#### [Provided data]
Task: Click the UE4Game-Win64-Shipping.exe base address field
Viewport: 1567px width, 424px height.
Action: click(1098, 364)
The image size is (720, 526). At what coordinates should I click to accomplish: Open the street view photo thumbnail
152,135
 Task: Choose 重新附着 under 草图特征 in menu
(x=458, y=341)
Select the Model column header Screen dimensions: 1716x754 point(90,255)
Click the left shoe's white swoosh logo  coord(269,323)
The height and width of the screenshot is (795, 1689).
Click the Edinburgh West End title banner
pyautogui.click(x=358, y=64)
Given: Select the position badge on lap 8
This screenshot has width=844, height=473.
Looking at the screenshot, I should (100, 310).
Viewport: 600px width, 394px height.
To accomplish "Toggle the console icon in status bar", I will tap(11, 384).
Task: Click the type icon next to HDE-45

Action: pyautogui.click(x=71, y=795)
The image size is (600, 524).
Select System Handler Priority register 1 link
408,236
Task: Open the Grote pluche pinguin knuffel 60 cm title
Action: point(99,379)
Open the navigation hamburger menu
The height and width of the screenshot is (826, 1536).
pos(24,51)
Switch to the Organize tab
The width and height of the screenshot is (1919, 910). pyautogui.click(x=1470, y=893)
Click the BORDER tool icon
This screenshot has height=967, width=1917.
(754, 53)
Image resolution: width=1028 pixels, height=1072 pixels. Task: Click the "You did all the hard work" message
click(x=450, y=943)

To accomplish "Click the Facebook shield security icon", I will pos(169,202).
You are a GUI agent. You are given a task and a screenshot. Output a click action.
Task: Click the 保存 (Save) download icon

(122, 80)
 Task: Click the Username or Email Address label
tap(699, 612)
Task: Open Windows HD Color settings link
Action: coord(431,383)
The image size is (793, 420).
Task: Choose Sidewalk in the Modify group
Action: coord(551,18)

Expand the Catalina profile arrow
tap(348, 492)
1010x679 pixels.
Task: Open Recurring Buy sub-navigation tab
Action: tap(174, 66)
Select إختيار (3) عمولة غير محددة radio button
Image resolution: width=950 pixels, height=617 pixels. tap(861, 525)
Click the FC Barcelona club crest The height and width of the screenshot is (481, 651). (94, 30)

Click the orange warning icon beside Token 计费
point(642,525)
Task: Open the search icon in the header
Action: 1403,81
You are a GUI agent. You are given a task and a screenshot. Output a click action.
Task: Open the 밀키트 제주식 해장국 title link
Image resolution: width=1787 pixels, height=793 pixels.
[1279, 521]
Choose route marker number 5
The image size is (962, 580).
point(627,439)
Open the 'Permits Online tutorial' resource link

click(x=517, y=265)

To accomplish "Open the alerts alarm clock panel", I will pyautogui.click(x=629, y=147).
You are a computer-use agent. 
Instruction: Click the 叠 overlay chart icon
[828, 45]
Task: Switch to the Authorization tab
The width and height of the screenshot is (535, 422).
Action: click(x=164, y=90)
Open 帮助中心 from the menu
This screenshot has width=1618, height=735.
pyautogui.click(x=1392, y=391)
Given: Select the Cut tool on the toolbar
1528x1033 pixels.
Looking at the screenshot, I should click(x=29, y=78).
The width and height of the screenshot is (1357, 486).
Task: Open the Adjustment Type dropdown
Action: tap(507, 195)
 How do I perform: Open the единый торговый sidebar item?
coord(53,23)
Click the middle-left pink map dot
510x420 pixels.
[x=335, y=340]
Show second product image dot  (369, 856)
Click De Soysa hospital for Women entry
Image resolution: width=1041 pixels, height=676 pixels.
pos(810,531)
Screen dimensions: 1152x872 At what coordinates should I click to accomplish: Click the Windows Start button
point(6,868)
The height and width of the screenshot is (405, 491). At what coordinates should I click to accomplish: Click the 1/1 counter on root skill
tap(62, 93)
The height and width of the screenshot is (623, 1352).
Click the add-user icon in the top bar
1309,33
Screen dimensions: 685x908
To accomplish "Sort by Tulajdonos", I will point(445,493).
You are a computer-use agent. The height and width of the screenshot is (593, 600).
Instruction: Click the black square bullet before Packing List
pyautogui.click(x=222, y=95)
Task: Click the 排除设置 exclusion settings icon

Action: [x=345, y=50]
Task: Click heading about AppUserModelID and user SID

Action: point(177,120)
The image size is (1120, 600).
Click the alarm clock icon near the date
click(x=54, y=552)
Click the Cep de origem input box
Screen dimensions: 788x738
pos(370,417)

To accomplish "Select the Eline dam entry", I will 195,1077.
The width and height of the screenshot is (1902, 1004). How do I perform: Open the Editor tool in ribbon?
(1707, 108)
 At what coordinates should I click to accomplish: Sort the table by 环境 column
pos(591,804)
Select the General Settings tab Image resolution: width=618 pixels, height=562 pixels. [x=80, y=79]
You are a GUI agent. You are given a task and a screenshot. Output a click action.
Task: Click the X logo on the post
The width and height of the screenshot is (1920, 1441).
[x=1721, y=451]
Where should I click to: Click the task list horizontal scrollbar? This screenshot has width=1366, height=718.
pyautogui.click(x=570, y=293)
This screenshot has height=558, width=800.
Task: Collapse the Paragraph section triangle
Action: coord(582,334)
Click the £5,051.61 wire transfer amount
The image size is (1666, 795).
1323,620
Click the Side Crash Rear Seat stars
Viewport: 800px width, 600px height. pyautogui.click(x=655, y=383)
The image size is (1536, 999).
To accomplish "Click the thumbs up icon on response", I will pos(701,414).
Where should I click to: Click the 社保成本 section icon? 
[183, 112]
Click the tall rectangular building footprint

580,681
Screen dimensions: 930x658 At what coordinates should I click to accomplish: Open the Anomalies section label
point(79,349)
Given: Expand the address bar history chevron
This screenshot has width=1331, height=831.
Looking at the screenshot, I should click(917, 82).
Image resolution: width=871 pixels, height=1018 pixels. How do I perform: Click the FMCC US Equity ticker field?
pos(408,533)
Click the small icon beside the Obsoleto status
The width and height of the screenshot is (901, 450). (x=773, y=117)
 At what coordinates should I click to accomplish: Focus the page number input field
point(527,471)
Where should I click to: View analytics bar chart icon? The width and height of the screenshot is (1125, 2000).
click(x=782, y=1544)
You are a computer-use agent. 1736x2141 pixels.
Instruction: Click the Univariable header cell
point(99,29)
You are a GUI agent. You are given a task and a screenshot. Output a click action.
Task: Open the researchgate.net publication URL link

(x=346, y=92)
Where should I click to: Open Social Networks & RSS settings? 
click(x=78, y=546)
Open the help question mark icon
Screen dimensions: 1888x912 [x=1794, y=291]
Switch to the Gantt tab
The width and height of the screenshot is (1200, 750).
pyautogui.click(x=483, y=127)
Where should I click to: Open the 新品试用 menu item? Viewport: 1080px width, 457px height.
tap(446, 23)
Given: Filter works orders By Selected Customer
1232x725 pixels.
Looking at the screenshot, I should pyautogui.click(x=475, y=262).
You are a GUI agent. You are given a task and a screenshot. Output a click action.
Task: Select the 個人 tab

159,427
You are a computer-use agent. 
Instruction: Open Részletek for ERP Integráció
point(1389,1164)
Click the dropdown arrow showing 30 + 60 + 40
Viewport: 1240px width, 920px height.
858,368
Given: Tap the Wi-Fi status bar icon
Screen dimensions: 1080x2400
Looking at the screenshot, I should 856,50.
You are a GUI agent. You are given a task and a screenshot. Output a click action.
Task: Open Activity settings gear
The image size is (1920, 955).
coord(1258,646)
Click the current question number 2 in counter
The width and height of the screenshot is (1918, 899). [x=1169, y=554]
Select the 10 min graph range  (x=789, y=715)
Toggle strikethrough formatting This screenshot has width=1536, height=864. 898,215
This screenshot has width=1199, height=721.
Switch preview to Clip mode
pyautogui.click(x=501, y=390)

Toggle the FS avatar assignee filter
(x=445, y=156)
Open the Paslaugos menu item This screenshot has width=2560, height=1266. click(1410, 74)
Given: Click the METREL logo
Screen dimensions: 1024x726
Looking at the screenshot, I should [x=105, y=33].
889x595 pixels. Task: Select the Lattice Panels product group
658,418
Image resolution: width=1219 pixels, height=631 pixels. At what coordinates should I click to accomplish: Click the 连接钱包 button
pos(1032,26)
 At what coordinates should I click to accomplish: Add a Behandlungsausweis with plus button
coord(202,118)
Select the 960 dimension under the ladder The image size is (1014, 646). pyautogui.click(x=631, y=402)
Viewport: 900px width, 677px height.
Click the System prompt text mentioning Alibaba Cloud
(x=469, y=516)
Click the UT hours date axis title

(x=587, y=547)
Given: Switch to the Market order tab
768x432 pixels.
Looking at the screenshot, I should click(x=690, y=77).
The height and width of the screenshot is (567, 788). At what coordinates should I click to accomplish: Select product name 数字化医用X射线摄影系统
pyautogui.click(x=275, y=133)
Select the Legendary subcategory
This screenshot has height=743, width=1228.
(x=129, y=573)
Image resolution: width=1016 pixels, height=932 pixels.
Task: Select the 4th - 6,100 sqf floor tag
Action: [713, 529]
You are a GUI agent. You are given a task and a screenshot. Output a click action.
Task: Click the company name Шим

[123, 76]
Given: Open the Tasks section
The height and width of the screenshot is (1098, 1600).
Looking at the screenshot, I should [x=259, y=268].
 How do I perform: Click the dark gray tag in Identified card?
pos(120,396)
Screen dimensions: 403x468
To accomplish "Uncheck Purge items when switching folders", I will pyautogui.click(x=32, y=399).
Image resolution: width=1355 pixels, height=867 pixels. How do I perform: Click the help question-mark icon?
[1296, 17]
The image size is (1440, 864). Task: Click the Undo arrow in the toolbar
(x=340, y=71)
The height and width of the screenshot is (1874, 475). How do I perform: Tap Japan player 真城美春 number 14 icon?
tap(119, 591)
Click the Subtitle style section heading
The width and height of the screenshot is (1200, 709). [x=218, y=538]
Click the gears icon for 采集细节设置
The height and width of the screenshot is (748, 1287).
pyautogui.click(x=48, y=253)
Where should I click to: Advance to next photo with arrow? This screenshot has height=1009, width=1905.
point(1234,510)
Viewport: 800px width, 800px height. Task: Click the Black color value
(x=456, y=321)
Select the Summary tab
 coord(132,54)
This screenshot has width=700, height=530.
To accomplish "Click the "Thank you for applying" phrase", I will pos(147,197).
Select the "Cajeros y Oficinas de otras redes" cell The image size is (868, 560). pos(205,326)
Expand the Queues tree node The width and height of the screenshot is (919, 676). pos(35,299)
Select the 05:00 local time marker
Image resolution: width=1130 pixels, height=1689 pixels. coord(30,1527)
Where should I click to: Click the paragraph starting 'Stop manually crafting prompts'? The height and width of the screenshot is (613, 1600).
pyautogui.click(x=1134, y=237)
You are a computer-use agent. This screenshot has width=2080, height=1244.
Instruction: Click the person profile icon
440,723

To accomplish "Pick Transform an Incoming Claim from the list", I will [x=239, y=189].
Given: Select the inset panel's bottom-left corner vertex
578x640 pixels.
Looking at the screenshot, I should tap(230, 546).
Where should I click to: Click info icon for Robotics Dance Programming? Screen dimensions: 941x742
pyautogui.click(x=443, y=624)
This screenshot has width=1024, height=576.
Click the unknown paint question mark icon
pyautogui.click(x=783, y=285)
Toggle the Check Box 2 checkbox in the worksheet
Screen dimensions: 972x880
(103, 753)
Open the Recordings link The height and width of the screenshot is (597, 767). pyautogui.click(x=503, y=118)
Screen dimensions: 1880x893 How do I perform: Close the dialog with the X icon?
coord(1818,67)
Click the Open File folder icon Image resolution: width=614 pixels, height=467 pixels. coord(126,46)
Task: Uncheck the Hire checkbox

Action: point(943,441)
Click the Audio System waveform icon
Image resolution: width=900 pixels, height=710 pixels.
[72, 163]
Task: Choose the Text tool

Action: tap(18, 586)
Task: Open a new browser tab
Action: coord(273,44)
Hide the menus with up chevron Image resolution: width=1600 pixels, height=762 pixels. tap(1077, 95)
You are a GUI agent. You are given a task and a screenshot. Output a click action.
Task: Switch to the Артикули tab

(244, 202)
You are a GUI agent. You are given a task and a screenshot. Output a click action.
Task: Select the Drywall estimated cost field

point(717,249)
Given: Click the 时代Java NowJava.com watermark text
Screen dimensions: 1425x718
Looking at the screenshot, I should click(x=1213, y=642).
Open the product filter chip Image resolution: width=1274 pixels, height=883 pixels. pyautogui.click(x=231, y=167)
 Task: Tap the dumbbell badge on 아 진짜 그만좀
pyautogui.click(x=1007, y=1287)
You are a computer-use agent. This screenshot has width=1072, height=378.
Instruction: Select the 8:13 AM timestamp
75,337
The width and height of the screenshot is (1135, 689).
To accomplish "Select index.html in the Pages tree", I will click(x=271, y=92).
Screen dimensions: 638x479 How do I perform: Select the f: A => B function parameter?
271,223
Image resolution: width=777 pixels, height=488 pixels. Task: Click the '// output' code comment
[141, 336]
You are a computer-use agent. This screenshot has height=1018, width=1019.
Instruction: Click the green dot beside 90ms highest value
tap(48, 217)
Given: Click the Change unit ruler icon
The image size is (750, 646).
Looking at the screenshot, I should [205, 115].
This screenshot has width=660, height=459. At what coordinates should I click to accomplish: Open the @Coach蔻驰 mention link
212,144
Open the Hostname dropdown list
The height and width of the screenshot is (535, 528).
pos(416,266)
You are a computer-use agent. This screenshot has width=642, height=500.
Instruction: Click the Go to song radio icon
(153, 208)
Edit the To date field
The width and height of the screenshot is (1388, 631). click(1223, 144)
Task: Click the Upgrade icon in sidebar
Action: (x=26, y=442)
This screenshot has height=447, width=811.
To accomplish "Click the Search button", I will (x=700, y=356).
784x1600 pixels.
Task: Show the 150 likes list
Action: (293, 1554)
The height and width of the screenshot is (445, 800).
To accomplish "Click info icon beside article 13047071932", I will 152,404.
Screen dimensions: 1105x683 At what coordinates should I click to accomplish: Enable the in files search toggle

#### [Work item]
Within the material above, the line with "Screen dimensions: 1880x893" opens the range and the line with "The width and height of the screenshot is (1135, 689)." closes it; reproduce that range word for word.

#### [Output of the task]
Screen dimensions: 1880x893 How do I perform: Close the dialog with the X icon?
coord(1818,67)
Click the Open File folder icon Image resolution: width=614 pixels, height=467 pixels. coord(126,46)
Task: Uncheck the Hire checkbox

Action: point(943,441)
Click the Audio System waveform icon
Image resolution: width=900 pixels, height=710 pixels.
[72, 163]
Task: Choose the Text tool

Action: tap(18, 586)
Task: Open a new browser tab
Action: coord(273,44)
Hide the menus with up chevron Image resolution: width=1600 pixels, height=762 pixels. tap(1077, 95)
You are a GUI agent. You are given a task and a screenshot. Output a click action.
Task: Switch to the Артикули tab

(244, 202)
You are a GUI agent. You are given a task and a screenshot. Output a click action.
Task: Select the Drywall estimated cost field

point(717,249)
Given: Click the 时代Java NowJava.com watermark text
Screen dimensions: 1425x718
Looking at the screenshot, I should click(x=1213, y=642).
Open the product filter chip Image resolution: width=1274 pixels, height=883 pixels. pyautogui.click(x=231, y=167)
 Task: Tap the dumbbell badge on 아 진짜 그만좀
pyautogui.click(x=1007, y=1287)
You are a computer-use agent. This screenshot has width=1072, height=378.
Instruction: Select the 8:13 AM timestamp
75,337
The width and height of the screenshot is (1135, 689).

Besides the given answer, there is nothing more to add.